DBMS Data Models Explained: Types, Levels, and PostgreSQL Examples

Managing a database effectively and properly requires understanding the fundamentals of data models.

In database management systems (DBMS), data models serve as the architectural blueprints that define how information is stored, related, and accessed. 

They are the translation layer between business requirements (“We need to track customers, orders, and products”) and technical implementation (“We’ll store this in four tables connected by foreign keys”).

A well-designed data model helps to:

• Defines the scope of the system
• Specifies the rules that keep data valid
• Ensures long-term scalability
• Improves performance

In this guide, we’ll explore both classical and modern data models, abstraction levels, design processes, and advanced optimization strategies — all illustrated with a PostgreSQL e-commerce dataset.

Why Data Models Are Crucial

Here are some quick reasons why you should know about data models and why they are important.

• Bridge between teams: Business analysts and developers work from the same logical structure.
• Data integrity: Constraints prevent invalid, incomplete, or duplicate data.
• Performance: Well-modeled databases support fast lookups and joins.
• Scalability: Anticipates future growth and new requirements.
• Consistency: Ensures that data means the same thing across different parts of the system.

What Is a Data Model in DBMS?

A data model in a Database Management System (DBMS) is a blueprint used by databases to define how data is organized, stored, and accessed. 

The datamodel provides a structured way to represent data elements and their relationships, enabling efficient data management and manipulation.

Having a data model helps to answer questions like:

• “What kinds of data do we have?”
• “How does one type of data relate to another?”
• “What rules must this data follow?”

A data model makes all the required information and answers to these questions easily understandable by database administrators.

Purposes of a data model

A data model structures and organizes information in a database. This ensures clarity and consistency in how data is handled within a system.

Here are some common reasons why a data model is needed:

• Structure: Organizes information logically.
• Relationships: Maps out how data elements interact.
• Constraints: Maintains data integrity and enforces business logic.
• Abstraction: Shields users from worrying about how the data is physically stored.

TO DO ->
1 > Rewrite the part of the data model page that opens with the words containing "A data model makes" and closes with "data elements interact.", replacing "database administrators" with "developers".
2 > In the data model page, what three kinds of data do constraints prevent?
The records have no connection to the data model page.

[Entries for locating text and elements]
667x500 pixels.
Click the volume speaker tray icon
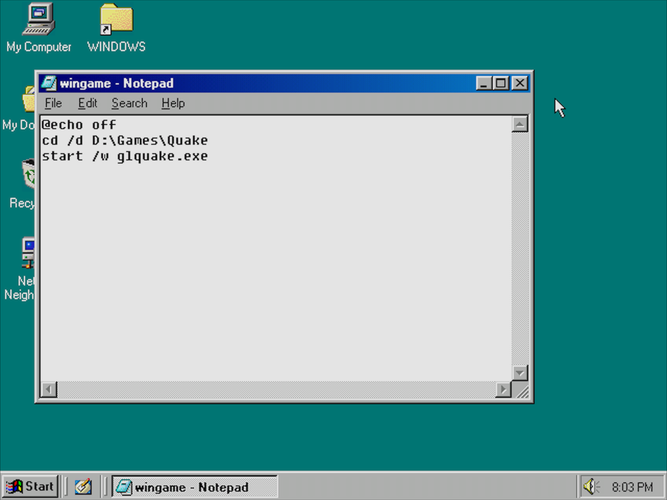pyautogui.click(x=590, y=487)
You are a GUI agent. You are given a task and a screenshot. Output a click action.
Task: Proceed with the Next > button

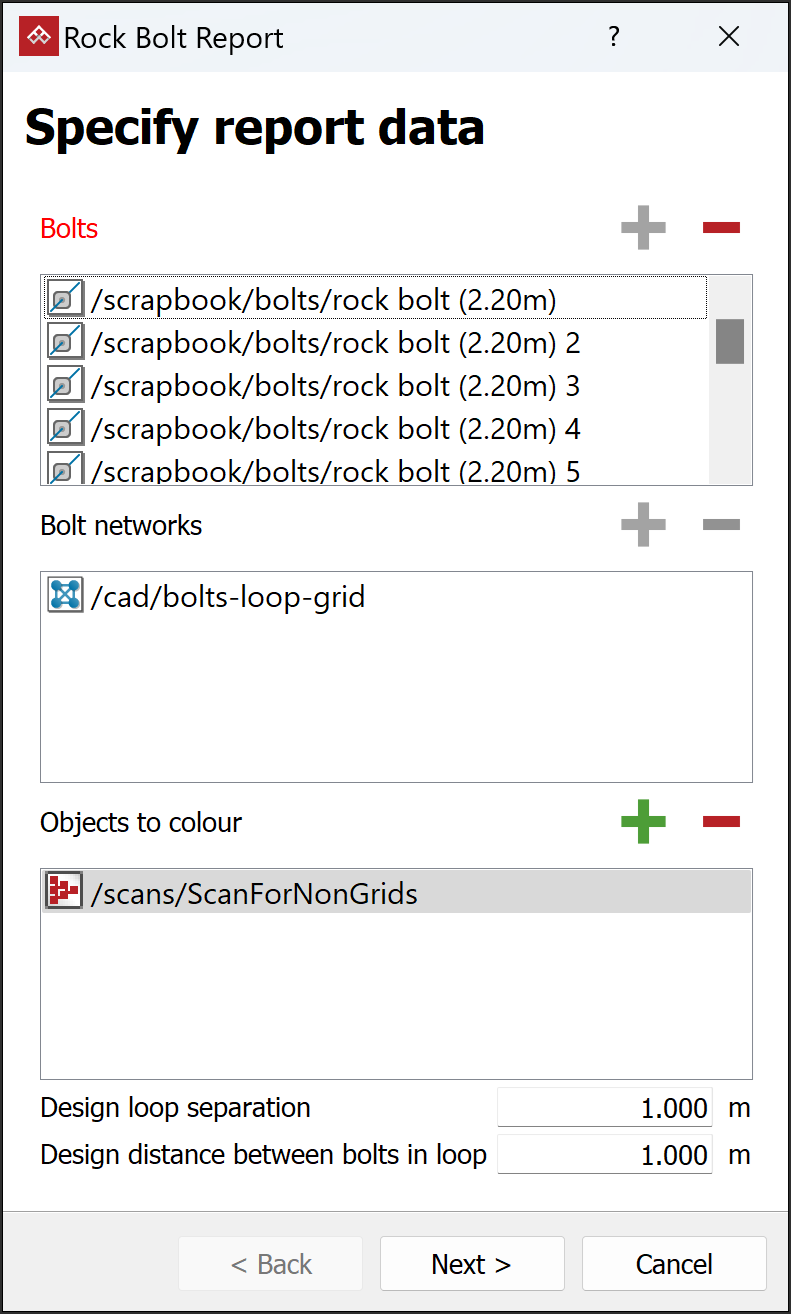pos(471,1264)

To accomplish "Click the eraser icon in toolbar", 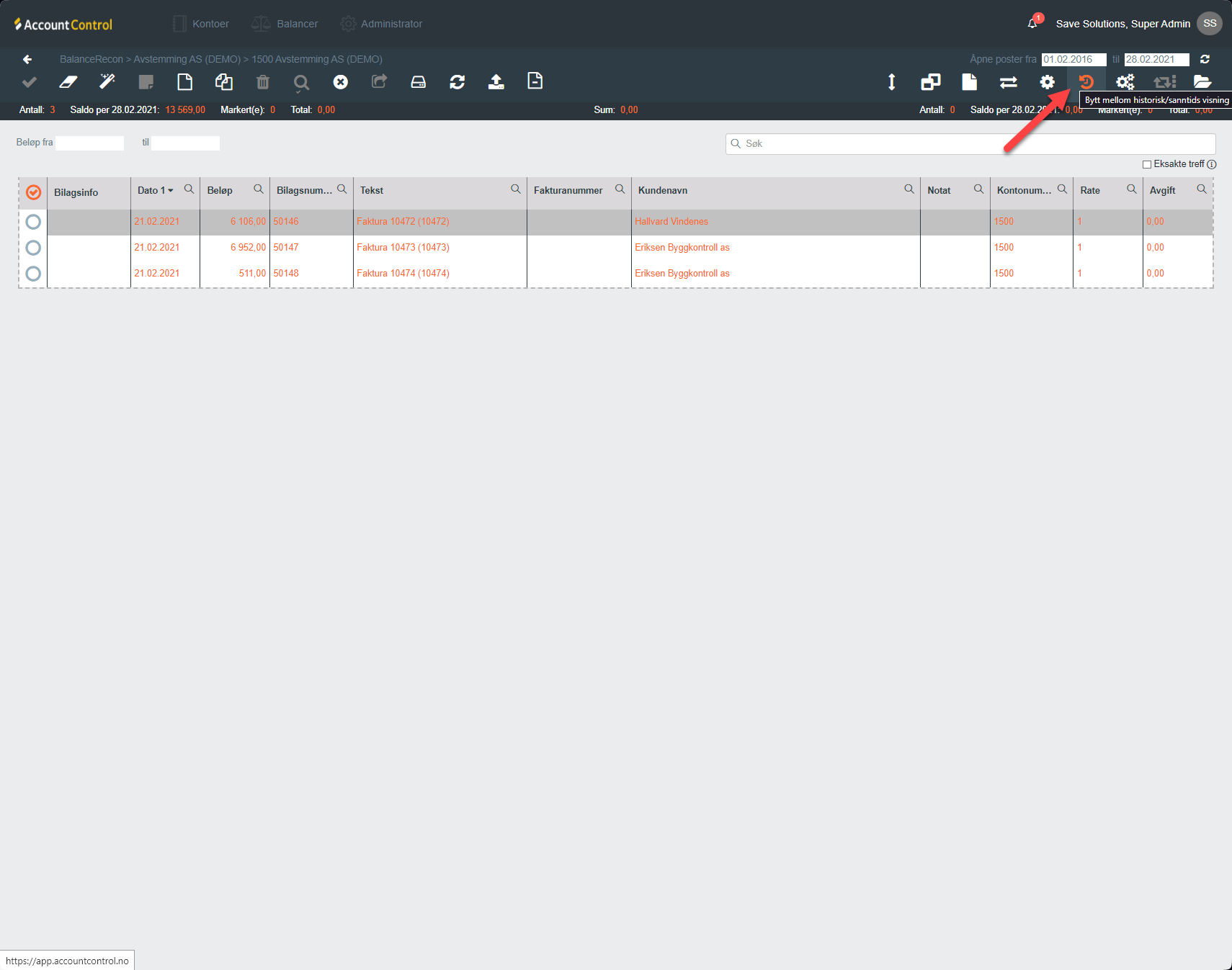I will 68,82.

SOLUTIONS TO EACH TASK ->
1 >
A data model makes all the required information and answers to these questions easily understandable by developers.

Purposes of a data model

A data model structures and organizes information in a database. This ensures clarity and consistency in how data is handled within a system.

Here are some common reasons why a data model is needed:

• Structure: Organizes information logically.
• Relationships: Maps out how data elements interact.

2 > Invalid, incomplete, or duplicate data.